最後の一回を運ぼうと井戸に着いたところで、ドラトル先生の白髪頭が見えた。
「せんせー! おはよ。こっちこっち!!」
「おう、ジルは今日も元気だな。近くまで来たら、アビントンの牛が出産だって聞いてな。ちょっと様子を見せてもらうよ」
「案内するよ」
先生の前に立って歩き出せば、人の好さそうな眉尻を下げて、先生がわたしをじっと見る。
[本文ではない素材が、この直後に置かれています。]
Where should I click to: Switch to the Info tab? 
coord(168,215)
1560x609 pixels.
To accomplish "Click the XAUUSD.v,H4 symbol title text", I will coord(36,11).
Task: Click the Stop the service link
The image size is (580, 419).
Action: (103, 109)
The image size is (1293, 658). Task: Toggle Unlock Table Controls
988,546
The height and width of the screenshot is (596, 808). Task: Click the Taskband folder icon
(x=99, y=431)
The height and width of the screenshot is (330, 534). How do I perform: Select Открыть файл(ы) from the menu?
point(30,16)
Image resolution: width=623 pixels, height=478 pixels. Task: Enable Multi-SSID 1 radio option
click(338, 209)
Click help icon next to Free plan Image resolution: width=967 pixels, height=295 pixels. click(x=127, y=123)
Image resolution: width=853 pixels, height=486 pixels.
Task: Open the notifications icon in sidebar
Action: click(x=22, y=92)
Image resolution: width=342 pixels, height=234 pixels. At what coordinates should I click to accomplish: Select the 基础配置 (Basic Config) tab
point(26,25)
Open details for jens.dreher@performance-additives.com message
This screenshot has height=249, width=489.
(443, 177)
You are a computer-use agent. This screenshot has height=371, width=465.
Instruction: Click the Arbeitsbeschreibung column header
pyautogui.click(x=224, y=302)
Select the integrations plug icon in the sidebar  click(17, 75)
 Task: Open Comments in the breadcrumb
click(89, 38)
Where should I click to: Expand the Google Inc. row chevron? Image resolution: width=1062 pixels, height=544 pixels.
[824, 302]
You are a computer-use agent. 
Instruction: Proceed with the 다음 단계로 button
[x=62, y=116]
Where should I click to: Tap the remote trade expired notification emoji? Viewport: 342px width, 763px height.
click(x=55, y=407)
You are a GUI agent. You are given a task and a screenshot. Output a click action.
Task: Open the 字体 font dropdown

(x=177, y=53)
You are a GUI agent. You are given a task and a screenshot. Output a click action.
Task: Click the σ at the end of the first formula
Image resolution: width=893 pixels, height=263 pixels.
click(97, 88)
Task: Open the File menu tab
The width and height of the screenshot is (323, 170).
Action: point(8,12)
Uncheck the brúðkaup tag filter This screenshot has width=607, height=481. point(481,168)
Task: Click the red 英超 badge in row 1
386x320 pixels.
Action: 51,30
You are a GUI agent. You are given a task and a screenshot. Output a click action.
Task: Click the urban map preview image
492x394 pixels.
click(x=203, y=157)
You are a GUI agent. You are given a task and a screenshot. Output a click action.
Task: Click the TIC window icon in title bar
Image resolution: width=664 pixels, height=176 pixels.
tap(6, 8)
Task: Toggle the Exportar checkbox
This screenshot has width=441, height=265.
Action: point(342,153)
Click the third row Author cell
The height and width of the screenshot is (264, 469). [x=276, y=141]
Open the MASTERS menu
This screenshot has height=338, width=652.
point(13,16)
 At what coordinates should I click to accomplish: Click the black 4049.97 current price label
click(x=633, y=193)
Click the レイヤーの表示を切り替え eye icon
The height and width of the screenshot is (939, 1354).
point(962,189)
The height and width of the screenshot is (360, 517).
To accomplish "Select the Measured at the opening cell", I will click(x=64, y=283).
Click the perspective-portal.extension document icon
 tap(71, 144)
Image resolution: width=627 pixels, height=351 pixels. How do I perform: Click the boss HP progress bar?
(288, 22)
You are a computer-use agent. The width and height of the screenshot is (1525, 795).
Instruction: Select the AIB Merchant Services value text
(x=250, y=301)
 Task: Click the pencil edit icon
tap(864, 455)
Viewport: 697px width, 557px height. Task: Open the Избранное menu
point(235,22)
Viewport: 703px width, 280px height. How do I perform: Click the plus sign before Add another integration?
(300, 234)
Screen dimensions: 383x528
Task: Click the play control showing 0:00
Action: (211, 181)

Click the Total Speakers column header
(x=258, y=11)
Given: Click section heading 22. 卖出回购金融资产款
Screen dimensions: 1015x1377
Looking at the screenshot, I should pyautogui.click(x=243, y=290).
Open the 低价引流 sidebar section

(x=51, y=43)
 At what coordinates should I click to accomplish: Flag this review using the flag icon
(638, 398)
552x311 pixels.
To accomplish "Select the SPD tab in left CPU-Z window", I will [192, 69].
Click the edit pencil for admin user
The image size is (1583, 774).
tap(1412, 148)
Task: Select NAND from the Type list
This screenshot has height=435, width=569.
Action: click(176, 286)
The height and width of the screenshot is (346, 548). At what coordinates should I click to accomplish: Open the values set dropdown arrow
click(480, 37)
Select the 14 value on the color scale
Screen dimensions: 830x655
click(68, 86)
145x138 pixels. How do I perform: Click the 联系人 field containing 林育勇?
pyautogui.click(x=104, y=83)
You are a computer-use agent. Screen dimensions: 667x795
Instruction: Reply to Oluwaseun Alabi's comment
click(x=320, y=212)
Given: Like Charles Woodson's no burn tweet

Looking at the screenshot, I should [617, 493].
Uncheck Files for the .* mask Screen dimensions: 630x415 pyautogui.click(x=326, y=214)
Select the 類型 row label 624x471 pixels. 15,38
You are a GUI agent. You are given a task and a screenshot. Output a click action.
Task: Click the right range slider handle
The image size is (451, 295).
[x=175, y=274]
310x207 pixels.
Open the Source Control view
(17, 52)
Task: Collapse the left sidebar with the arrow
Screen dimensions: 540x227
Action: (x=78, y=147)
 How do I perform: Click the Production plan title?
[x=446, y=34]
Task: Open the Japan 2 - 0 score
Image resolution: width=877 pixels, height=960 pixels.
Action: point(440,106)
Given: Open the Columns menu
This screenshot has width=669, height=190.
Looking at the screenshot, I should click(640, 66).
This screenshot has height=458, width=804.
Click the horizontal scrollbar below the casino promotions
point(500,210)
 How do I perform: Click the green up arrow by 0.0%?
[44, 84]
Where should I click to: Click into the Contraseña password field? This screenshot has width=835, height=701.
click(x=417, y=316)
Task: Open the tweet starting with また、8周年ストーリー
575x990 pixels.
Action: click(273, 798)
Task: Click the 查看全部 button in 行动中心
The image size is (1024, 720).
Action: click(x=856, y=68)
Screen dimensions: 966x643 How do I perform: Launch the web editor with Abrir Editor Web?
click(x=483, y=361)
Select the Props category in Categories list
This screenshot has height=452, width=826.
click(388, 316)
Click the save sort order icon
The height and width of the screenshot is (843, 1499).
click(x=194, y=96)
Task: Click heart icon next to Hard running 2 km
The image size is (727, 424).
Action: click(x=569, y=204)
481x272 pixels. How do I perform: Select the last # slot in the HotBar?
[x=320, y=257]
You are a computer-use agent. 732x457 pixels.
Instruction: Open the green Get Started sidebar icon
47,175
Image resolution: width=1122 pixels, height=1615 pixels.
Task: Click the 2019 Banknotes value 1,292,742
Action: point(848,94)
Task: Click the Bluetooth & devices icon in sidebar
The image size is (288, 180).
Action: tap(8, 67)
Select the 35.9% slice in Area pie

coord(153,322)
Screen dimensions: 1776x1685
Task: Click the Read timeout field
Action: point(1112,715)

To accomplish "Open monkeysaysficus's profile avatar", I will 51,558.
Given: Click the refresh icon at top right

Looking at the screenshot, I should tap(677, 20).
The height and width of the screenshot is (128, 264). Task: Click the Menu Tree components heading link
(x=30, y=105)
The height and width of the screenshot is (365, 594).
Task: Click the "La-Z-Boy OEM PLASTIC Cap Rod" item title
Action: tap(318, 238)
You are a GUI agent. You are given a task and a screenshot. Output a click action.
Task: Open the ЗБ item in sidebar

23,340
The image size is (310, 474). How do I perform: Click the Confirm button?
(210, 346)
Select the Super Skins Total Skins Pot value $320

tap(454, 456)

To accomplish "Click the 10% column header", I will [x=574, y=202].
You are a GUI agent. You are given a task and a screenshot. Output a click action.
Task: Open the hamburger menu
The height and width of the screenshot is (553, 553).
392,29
「ジルはいつまでアビントンの家畜を世話をしてるんだ? もういい加減、手を引いてもいいだろう。どうせ婚約者は帰ってこないぞ」
「あのバカ息子なんてアテにしてないよ」
「はは、バカ息子ね。ぴったりだ」
「うん。だって、名前忘れちゃったんだもん。なんだっけなー?」
「ジル……婚約者の名前を忘れたのか」
「会ってないし、手紙もないし。あ、でも顔は覚えてるよ。たぶん、会えば分かる」
残念そうな先生の視線が痛い。
「じゃあ、なおさら隣の面倒を見る義理はないだろう。アビントン夫妻はお前を利用してるだけだ。このままじゃ行き遅れになる」
「うーん。ま、そうなんだけど。でも、おじさん達がいたから、叔父に家を取られずに済んだわけだし。ま、あのコ達のこと放っておけないしね」
「ジルが心配してるのは家畜たちか」
先生が大きな溜息をつく。幸せが逃げちゃうよ。
「あ、あの子だよ! 尻のブチが可愛いやつ」
「それじゃあ、どの牛か分からん。……いや、腹がでかいから分かるけどな」
「一週間以内には産まれると思う」
「分かった。……ジル、お人好しもほどほどにしとけよ」
先生の言っていることは、たぶん正しい。優しいな。あと二十歳若ければ惚れてるところだ。
少しだけうれしくなってにやにやしながら井戸に戻ると、バケツがきらきら光っていた。
「なんだー?」
よく見ればなんてことはない。中の水が反射していただけだ。
でも、待てよ。ここを離れる時は空だったはず。
「お前がやってくれたの?」
足元にいた蛙に聞いてみるが、「ゲコ?」と首を傾げられた。
どういうことだろう。辺りに人の気配はない。飼い葉桶のことといい、絶対に気のせいではないのだけど。
……本当に小人さんか妖精さんでもいるのかな。